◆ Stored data
--------

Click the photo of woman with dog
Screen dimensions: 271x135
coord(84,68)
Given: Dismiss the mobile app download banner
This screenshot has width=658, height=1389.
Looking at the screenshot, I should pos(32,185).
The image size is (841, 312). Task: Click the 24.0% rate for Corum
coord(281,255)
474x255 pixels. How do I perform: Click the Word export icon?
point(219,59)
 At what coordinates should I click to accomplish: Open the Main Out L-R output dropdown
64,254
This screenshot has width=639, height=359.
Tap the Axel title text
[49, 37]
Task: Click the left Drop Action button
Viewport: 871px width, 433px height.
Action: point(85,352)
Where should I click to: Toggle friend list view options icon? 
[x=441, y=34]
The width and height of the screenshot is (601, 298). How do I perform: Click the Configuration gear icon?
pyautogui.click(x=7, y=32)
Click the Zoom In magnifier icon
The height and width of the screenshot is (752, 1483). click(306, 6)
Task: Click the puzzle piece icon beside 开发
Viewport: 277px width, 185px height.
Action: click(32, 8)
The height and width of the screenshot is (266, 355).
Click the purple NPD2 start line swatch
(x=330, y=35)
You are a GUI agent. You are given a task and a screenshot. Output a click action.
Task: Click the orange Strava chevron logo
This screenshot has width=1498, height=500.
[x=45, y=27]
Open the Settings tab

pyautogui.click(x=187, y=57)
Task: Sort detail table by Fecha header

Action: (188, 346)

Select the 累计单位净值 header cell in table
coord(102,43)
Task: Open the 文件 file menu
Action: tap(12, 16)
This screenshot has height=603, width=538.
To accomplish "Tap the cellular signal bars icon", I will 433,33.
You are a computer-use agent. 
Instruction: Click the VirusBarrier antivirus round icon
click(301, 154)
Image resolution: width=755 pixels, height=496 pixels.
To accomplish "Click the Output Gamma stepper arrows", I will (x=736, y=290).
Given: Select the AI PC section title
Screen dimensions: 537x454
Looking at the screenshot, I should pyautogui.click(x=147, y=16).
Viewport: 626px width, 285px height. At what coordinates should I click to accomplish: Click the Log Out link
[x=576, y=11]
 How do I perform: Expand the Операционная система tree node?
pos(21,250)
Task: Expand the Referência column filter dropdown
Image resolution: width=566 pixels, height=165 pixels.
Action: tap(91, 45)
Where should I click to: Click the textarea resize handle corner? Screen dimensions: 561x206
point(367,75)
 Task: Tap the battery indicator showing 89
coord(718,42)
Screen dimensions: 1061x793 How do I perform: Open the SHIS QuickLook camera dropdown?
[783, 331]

--------

The answer should hold the lines from the one containing "Image resolution: width=566" through the end of the entries above, set down exactly, with both ends included.

◆ RESULT
Image resolution: width=566 pixels, height=165 pixels.
Action: tap(91, 45)
Where should I click to: Click the textarea resize handle corner? Screen dimensions: 561x206
point(367,75)
 Task: Tap the battery indicator showing 89
coord(718,42)
Screen dimensions: 1061x793 How do I perform: Open the SHIS QuickLook camera dropdown?
[783, 331]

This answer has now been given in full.